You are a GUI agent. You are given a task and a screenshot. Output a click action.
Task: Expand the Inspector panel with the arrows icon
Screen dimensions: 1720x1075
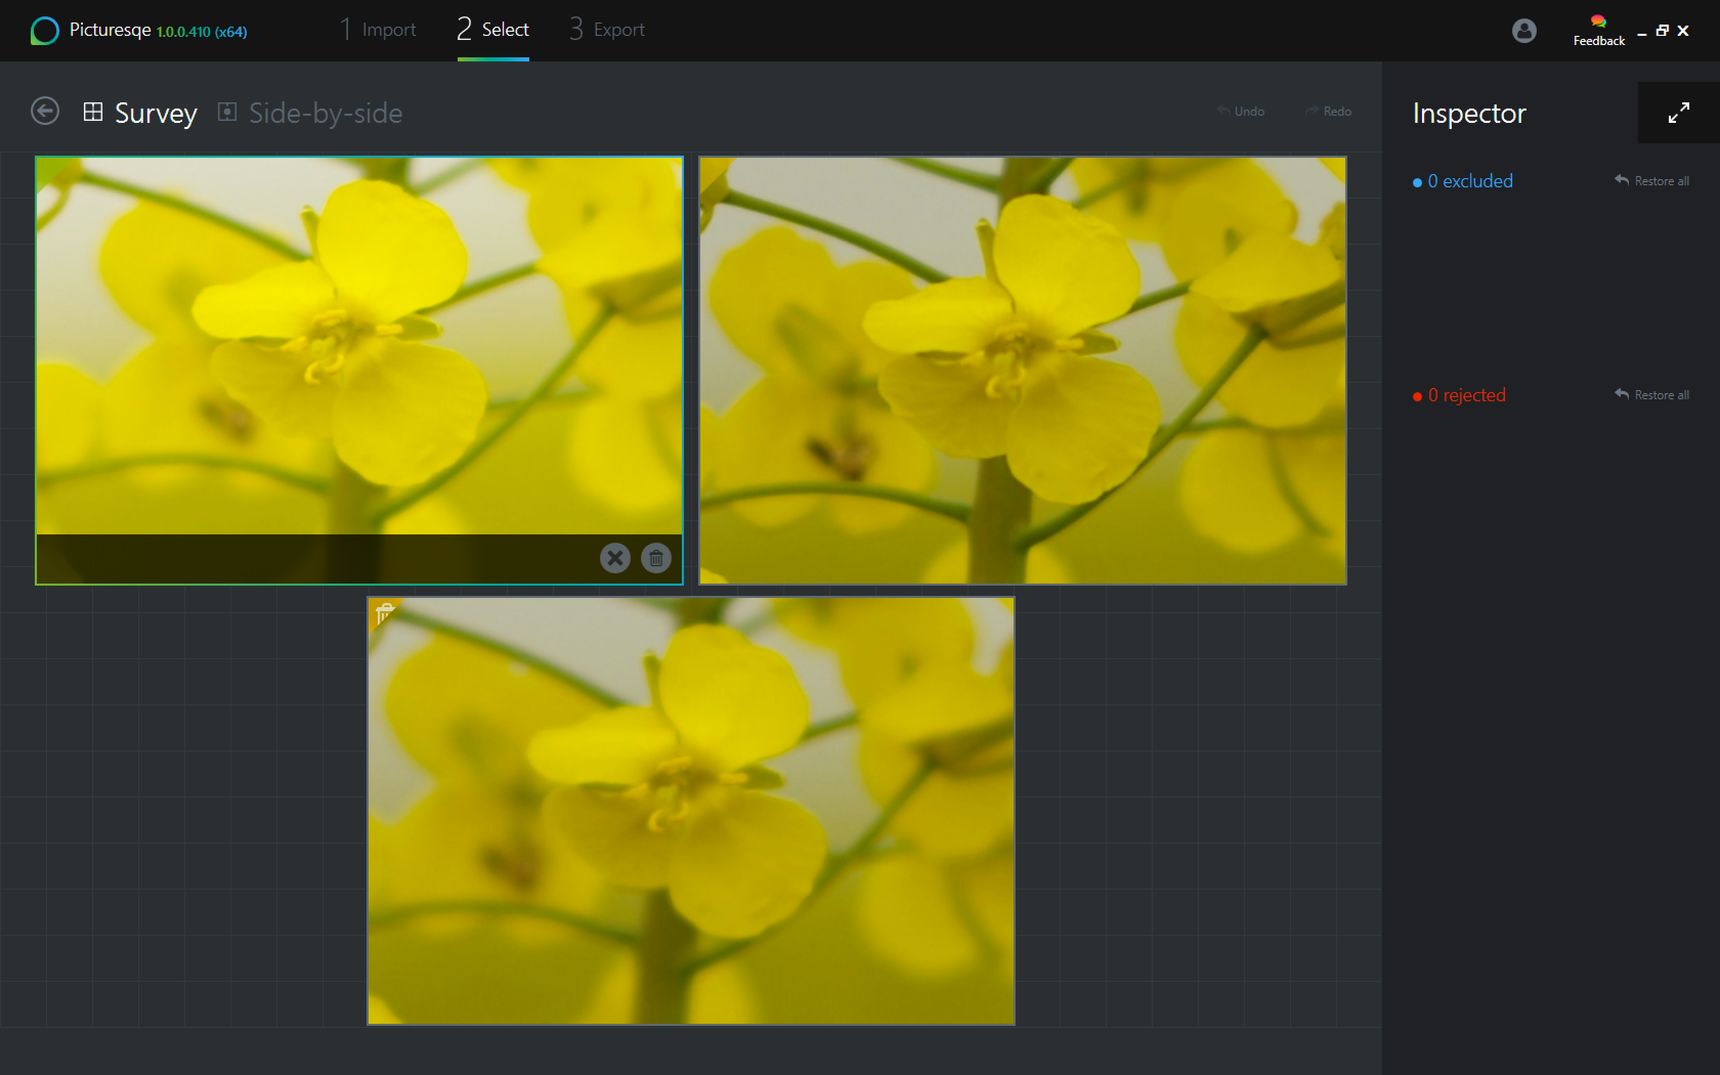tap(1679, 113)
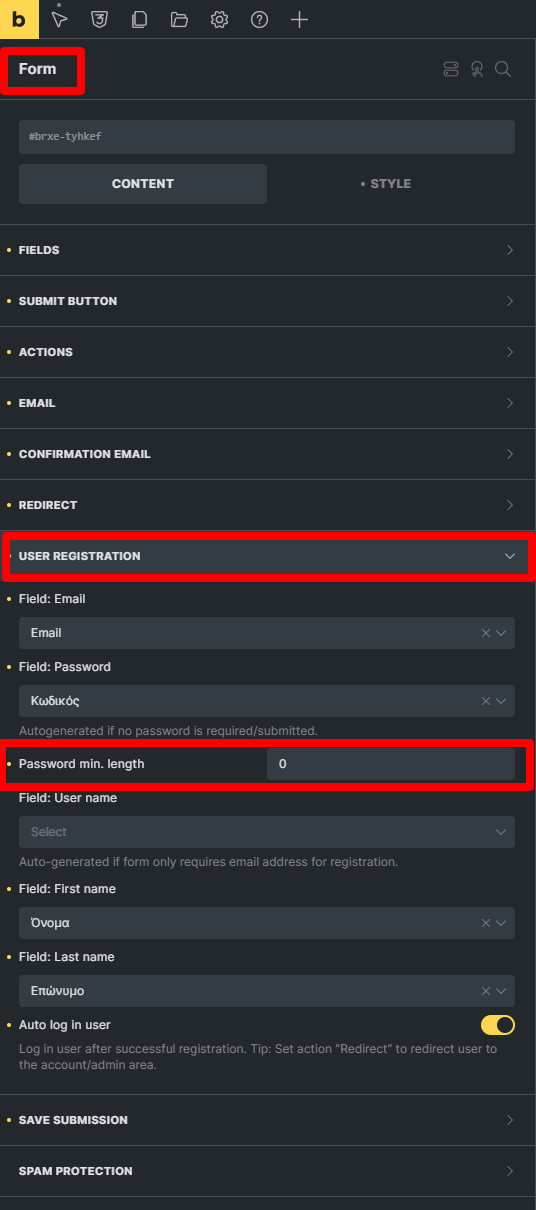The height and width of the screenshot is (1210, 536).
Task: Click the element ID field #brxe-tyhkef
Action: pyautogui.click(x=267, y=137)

==

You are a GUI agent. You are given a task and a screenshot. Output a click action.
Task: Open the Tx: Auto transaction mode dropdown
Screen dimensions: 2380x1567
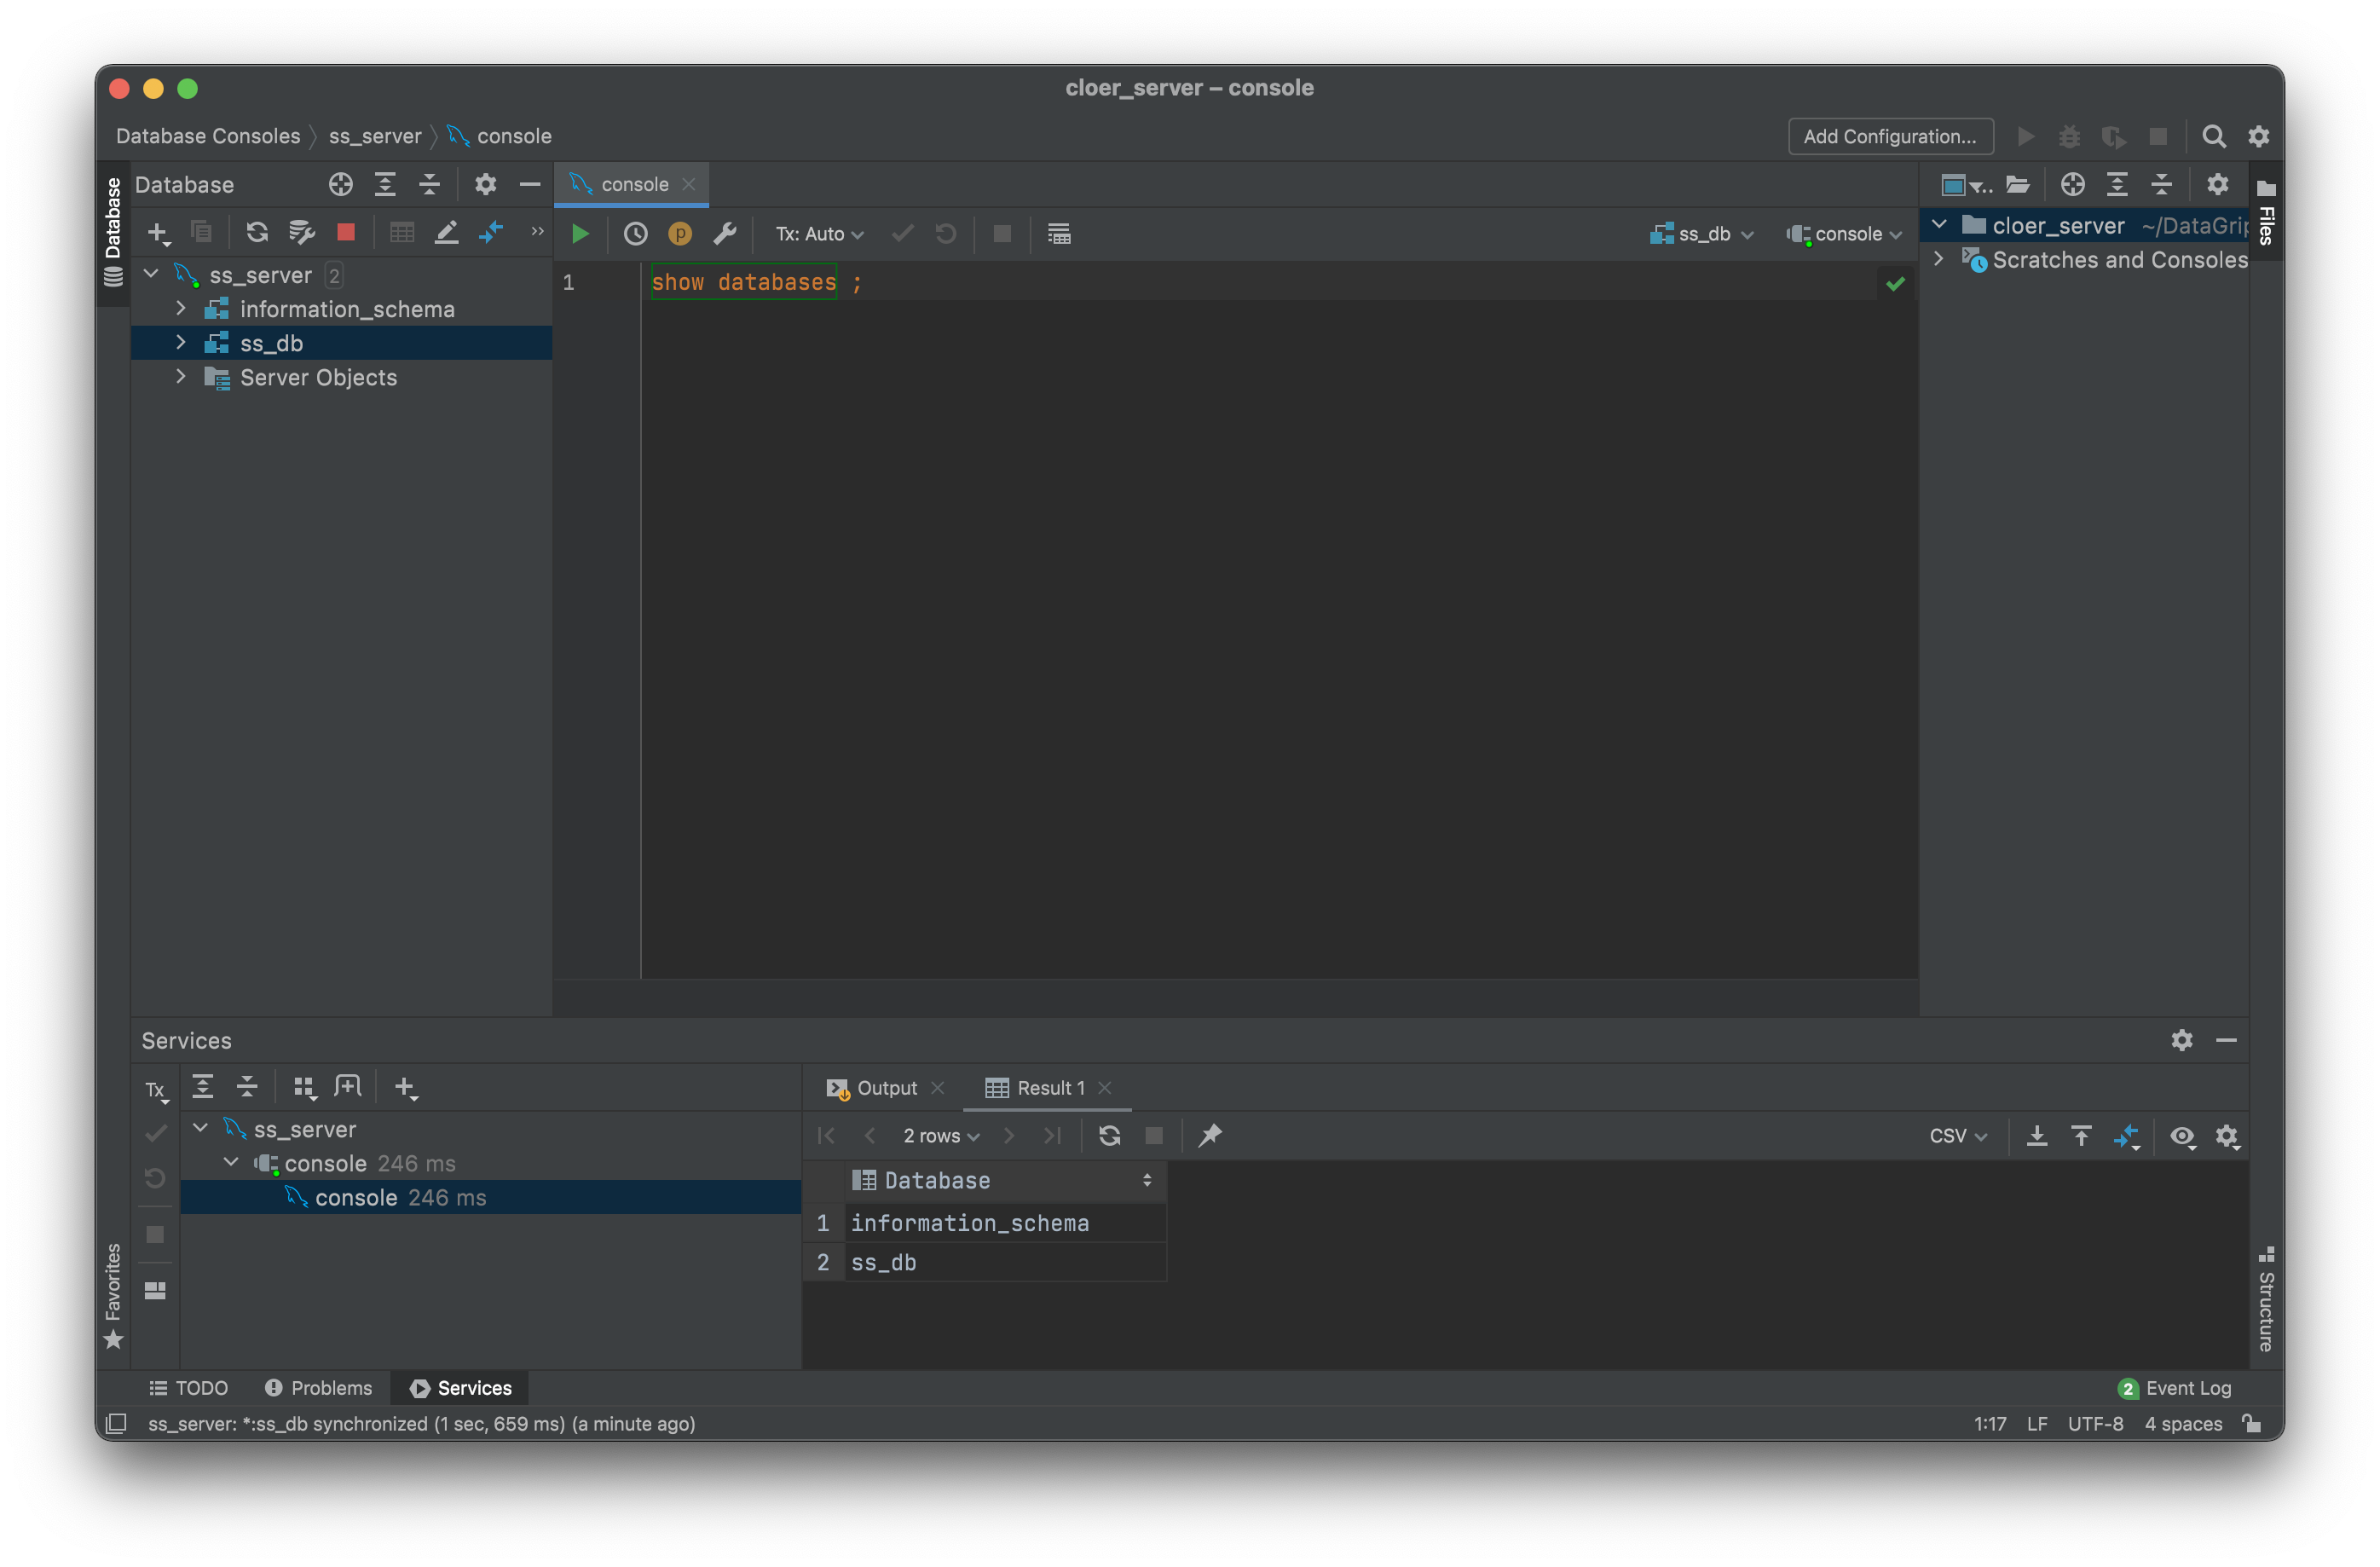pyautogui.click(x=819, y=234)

## Task statement
How many lines in the items above contain the word "dimensions"? Reply with the number alone.

## Final result
2